AThe estimates are unaffected because MLE is always consistent
BOnly the standard errors are biased, but the coefficient estimates remain consistent
CThe estimates may be inconsistent because MLE consistency depends on correct distributional specification
DThe estimates are biased in small samples only, but consistent asymptotically regardless of the distribution
MLE consistency requires that the model is correctly specified — the true data-generating process matches the assumed distribution. If the distributional assumption is wrong, the likelihood being maximized does not correspond to the true probability of the data, and MLE may converge to the wrong parameter values (inconsistency). This contrasts with OLS for linear regression, where consistency only requires E[u|x]=0, not a specific distributional form.
Question 2 True / False
When the error term is normally distributed, OLS and MLE produce identical coefficient estimates for a linear regression model.
TTrue
FFalse
Answer: True
Under normality, maximizing the log-likelihood for a linear regression model is algebraically equivalent to minimizing the sum of squared residuals. Both procedures yield the same formula: β̂ = (X'X)⁻¹X'y. This equivalence is specific to the normal linear model — in non-linear models (like logit) or non-normal distributions, MLE and OLS diverge. The key implication is that OLS can be interpreted as MLE under a normality assumption.
Question 3 Short Answer
Why do econometricians typically maximize the log-likelihood rather than the likelihood function itself?

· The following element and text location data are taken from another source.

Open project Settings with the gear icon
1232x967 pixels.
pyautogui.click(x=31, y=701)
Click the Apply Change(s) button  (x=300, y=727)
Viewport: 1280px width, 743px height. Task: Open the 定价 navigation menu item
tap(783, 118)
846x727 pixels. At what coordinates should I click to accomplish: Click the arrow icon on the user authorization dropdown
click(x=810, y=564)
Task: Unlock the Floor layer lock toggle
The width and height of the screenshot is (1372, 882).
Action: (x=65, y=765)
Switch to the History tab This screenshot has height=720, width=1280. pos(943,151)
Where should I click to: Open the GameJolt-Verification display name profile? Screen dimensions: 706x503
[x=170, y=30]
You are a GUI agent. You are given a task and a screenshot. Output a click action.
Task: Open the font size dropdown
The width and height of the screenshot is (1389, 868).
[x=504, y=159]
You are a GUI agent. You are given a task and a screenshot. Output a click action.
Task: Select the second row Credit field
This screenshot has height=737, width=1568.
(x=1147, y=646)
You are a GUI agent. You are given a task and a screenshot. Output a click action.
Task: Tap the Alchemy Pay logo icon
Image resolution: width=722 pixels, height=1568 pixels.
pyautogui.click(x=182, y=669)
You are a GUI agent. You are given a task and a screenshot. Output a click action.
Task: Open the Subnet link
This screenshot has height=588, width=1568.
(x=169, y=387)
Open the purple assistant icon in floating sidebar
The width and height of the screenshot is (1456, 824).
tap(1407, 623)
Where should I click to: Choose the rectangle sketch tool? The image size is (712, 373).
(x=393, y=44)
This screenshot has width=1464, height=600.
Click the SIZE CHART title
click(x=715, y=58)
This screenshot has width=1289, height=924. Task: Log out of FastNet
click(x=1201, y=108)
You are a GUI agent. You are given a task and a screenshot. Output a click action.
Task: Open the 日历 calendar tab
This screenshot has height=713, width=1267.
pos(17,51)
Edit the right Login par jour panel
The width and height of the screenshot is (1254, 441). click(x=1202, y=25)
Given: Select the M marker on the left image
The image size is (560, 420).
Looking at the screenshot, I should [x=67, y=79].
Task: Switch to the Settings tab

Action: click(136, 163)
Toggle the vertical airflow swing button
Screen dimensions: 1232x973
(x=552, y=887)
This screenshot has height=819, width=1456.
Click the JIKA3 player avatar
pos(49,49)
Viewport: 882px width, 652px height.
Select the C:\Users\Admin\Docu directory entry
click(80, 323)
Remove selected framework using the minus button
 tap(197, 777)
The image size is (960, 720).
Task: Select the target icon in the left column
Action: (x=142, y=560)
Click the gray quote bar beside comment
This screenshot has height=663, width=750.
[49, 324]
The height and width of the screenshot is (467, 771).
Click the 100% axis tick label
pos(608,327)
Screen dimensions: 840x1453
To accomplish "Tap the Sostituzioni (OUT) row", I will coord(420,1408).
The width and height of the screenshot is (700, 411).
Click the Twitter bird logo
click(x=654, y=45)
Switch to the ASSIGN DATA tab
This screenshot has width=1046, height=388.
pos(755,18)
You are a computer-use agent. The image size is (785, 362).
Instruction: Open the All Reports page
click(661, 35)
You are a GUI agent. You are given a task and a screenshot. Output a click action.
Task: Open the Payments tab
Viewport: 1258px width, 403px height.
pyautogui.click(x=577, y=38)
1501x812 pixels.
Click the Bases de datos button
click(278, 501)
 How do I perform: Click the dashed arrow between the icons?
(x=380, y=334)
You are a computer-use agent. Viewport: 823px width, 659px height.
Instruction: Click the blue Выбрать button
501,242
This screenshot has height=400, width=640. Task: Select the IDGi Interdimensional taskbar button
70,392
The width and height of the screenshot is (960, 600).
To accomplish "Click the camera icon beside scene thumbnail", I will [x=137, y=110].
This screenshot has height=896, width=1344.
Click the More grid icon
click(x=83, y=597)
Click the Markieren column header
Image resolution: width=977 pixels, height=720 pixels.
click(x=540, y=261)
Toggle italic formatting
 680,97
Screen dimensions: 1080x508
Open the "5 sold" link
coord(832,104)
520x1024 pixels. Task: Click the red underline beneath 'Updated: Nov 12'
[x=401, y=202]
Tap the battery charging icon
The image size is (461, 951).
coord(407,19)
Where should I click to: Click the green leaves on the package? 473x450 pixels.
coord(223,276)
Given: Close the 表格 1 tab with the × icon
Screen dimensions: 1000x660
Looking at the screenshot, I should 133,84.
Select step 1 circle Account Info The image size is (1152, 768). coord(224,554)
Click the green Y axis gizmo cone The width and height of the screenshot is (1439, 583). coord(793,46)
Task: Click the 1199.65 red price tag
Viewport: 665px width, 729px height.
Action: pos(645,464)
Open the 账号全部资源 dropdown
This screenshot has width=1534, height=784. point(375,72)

Think about your answer, then reveal below.
Model answer: The log-likelihood is computationally and mathematically more tractable: it converts the product of n probability densities into a sum, which is easier to differentiate and optimize. Because the logarithm is a monotone transformation, the parameter values that maximize the likelihood also maximize the log-likelihood.
For n independent observations, the likelihood is a product: L(θ) = ∏ f(yᵢ; θ). Multiplying many probabilities (each between 0 and 1) quickly produces numbers too small for computers to represent accurately (numerical underflow). Taking the log converts multiplication to addition: ℓ(θ) = Σ log f(yᵢ; θ). Since log is strictly monotone increasing, the argmax is unchanged. The resulting sum is also much easier to differentiate to find the maximum analytically or numerically.